Sunday sees a coastal trip to Porthmadog and Pwelhii while also taking in Harlech castle. Sadly at Pwelhii we lose one of the dogs’ balls in the sea. The Lad just watches it bobbing out towards Ireland. In the evening we finally find somewhere to eat out in the form of a small local Indian restaurant called Red Chillies which is excellent.

The next day we visit Beddgellert Forest for a forest walk but lose the marked trail almost immediately thereby turning what was supposed to be a circular walk into an out-and-back. Then we visit Beddgelert itself, which is an old haunt of ours from many moons ago before heading off to Caernarfon and then on the way back Waunfawr, were we visit the Snowdonia Parc pub (another old haunt) for a pint. Later we visit the local pub again and eat in again.

Tuesday is the excitement of bin day. It’s great to see that recycling is collected every week here and has to be pre-separated while the main bin is only collected once every three weeks. How refreshing and something like what I’ve been asking for in Nottingham for the last 20 years.

However it doesn’t appear that the previous renters have followed the memo on this judging by the amount of empty alcohol bottles we have to put out which are definitely not ours.
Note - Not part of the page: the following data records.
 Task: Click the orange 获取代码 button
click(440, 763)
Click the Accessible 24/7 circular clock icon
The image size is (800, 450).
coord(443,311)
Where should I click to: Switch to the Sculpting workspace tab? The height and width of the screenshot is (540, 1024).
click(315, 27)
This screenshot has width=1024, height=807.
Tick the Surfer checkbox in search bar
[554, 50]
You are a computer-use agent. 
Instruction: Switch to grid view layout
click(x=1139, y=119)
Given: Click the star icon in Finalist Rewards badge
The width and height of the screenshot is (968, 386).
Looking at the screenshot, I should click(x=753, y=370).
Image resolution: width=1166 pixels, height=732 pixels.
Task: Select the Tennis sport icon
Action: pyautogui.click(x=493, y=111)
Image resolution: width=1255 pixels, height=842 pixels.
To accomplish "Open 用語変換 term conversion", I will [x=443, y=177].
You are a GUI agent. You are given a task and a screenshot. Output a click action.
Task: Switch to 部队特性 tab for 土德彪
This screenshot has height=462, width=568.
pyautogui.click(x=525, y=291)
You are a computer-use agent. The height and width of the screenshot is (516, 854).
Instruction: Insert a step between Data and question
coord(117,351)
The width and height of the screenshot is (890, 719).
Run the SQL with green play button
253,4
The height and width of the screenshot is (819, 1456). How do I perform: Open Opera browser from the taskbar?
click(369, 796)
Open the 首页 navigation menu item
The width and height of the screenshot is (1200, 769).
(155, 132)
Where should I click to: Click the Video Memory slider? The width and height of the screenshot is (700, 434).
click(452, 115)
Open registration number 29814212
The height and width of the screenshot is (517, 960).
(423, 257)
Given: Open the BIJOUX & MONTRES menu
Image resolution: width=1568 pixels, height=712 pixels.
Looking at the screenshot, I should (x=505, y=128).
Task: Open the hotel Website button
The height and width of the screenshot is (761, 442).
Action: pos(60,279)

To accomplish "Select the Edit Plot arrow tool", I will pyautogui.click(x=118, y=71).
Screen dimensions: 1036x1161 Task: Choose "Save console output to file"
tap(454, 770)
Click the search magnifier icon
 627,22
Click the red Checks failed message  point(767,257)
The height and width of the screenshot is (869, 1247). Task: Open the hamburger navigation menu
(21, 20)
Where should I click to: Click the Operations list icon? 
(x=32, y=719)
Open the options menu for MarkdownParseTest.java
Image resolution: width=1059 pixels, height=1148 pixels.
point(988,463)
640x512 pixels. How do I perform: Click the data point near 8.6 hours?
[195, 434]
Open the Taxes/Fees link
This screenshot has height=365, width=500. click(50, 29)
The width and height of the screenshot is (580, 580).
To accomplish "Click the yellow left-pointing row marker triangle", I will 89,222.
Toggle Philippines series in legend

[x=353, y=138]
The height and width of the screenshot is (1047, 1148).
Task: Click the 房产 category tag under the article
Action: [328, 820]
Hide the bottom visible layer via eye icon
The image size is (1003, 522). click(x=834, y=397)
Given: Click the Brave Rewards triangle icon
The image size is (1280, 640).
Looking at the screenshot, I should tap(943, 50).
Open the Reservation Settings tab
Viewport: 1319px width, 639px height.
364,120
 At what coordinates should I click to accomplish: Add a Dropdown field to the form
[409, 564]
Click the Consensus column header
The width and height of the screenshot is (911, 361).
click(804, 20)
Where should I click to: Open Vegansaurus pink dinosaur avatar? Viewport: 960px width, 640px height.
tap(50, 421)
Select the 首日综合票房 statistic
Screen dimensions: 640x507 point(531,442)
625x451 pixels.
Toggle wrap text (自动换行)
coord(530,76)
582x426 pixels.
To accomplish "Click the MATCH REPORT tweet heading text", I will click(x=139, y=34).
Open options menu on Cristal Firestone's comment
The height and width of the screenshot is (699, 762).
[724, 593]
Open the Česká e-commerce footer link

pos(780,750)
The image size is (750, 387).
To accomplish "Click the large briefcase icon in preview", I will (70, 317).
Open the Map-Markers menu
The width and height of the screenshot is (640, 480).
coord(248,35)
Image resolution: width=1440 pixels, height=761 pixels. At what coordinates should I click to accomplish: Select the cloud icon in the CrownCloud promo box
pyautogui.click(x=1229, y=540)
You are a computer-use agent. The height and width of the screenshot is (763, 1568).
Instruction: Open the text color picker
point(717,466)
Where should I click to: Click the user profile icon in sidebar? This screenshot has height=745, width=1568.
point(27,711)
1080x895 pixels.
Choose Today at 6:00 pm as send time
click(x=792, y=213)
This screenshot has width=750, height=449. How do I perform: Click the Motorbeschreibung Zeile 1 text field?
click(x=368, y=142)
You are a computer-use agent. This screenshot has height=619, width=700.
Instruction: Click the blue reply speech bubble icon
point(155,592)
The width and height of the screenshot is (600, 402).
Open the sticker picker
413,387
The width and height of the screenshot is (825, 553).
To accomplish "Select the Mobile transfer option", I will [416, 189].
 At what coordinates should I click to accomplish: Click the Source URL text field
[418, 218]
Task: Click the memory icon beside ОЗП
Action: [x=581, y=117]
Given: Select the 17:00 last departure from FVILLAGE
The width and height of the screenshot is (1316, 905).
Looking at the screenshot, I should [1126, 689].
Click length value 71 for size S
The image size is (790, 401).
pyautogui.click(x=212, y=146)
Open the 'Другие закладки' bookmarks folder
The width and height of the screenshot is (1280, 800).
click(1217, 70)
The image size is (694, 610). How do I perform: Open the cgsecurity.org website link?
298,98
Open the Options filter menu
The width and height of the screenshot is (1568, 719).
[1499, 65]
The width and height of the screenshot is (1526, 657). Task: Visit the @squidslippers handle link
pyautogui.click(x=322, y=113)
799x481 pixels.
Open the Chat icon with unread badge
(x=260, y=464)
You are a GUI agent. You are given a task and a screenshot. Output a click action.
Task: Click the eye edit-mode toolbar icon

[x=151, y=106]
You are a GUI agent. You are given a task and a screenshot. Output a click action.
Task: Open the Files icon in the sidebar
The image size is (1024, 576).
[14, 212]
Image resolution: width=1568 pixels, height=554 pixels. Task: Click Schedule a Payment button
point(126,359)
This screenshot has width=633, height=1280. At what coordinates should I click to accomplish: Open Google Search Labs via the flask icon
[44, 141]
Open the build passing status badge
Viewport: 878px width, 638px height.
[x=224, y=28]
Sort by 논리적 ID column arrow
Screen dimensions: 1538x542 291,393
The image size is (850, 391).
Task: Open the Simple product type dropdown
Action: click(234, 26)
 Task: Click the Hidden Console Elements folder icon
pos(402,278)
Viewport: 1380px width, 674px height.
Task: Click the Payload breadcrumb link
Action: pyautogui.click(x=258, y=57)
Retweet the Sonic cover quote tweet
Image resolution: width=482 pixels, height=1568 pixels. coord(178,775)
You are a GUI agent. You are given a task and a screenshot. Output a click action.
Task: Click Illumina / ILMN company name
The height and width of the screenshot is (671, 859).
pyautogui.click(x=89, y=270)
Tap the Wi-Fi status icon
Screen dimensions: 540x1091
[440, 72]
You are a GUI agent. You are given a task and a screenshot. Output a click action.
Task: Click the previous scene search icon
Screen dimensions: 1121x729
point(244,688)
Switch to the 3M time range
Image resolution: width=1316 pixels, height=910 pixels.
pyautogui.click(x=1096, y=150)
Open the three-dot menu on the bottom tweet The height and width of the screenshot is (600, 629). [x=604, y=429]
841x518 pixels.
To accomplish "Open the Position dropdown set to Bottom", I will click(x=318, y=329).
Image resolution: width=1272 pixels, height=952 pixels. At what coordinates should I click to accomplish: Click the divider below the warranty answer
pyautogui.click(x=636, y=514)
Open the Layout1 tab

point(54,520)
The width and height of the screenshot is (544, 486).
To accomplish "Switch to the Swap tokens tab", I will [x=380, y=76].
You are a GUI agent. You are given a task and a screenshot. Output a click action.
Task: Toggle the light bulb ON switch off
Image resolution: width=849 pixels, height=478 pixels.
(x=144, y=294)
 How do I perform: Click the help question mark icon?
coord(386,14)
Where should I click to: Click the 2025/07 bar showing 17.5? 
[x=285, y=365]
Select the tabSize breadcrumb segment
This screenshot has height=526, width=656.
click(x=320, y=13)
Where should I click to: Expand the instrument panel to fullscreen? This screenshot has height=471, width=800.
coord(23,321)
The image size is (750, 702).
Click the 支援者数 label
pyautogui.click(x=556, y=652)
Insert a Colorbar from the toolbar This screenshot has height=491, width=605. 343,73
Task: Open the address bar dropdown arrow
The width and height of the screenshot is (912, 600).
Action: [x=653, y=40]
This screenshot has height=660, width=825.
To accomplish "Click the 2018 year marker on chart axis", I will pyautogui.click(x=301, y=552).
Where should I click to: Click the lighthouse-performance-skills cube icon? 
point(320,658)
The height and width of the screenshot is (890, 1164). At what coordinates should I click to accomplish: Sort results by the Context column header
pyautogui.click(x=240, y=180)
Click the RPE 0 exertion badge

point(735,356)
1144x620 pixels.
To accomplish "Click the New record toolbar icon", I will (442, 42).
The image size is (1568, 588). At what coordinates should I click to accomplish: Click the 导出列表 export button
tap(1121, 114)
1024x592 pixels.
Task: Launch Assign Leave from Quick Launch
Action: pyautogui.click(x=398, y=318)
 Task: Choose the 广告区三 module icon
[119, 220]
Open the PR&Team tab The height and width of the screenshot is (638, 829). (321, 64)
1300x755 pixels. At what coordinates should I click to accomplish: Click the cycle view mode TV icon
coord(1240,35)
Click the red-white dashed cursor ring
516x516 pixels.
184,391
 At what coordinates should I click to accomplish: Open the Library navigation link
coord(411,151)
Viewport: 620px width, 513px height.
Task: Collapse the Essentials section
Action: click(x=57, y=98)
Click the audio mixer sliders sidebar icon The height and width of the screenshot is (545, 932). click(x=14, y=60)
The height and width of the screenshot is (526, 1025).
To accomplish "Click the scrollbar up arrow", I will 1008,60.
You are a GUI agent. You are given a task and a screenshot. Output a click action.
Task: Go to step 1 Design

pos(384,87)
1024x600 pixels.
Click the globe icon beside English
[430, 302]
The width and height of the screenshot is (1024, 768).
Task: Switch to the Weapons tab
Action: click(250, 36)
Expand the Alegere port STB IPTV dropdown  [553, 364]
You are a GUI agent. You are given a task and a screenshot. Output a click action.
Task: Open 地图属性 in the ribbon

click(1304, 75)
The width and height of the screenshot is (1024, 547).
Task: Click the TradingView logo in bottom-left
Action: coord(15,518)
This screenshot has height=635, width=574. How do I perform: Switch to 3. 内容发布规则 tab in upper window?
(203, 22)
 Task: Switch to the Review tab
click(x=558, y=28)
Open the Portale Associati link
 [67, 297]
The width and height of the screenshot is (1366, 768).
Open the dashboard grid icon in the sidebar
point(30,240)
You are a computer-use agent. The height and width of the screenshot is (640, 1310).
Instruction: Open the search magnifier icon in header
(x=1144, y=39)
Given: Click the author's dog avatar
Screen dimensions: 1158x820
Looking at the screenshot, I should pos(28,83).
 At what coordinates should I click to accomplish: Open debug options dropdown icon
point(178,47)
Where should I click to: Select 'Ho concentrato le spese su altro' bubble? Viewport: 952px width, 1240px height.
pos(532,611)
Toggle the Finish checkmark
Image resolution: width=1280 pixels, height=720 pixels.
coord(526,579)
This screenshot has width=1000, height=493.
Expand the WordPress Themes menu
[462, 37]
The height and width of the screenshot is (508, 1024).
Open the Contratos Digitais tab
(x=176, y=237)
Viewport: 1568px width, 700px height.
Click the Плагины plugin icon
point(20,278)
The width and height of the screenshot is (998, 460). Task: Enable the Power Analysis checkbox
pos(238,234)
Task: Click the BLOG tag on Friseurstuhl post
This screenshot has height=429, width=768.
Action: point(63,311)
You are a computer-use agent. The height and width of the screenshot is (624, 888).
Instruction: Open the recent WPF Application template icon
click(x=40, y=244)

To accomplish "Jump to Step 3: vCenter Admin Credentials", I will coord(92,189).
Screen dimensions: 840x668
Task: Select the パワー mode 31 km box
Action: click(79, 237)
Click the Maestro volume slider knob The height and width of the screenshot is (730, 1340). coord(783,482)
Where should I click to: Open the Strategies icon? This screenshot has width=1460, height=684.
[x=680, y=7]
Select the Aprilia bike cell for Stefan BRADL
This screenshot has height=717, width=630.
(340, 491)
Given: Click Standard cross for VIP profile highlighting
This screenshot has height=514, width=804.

Honest.

In the afternoon we take a ride on the Welsh Highland Railway which originally closed in 1936. After decades of wrangling, restoration was started in the 1990’s with the first section reopening in 1997 and the whole line becoming operational in 2011. They were still building it when last visited the area, which shows how long ago this was, and the section we ride from Porthmadog to Beddgelert wasn’t open. MD as usual hides under the table while the Lad spends most of the trip on my knee trying to see out of the window and panting more than the train is. Afterwards we eat at the Oakley Arms in Maentwrog.

 

The next day we visit Barmouth for beach and ice cream, although there has been plenty of both over the last week. MD gets a new ball to replace the one we lost one in the sea. It’s about four times the size of the old one and he’s loves it. Then we return to Red Chillies for another curry in the evening.

Thursday sees us walking in Betws-y-coed without getting lost, then a visit to Swallow Falls and the pub opposite it. After a visit to Lamberis we head back and visit the local pub again before eating in again with a bottle of Welsh wine. 

On Friday we move on and head towards Anglesey where we will stay for two further nights in the Valley Hotel in a place called Valley. On the way we stop off at Bangor where we visit Bangor Pier (who knew?) and Holyhead, the once thriving port whose impressive road links are eerily quiet post-covid, post-Brexit. Both our nights on Anglesey we eat in the hotel.

L finally goes in the sea after prevaricating about it all week. However her hope that the Lad might join her are dashed as he seems terrified at the thought. Clearly he takes after me on the swimming front.

Saturday is (of course) Parkrun which we do at Newborough Forest which not only is an outlier in Wales in that it allows dogs but it also has a dog start and attracts 139 runners. It’s a great one lap course which is perhaps similar to a local of ours at Sherwood Pines.

Then it’s time to travel all the way home via a shopping trip in Conwy and after filling up with fuel. Apparently why we’ve been away a shortage of HGV drivers combined with ridiculous panic buying has caused petrol shortages and more than half of petrol stations are out of fuel.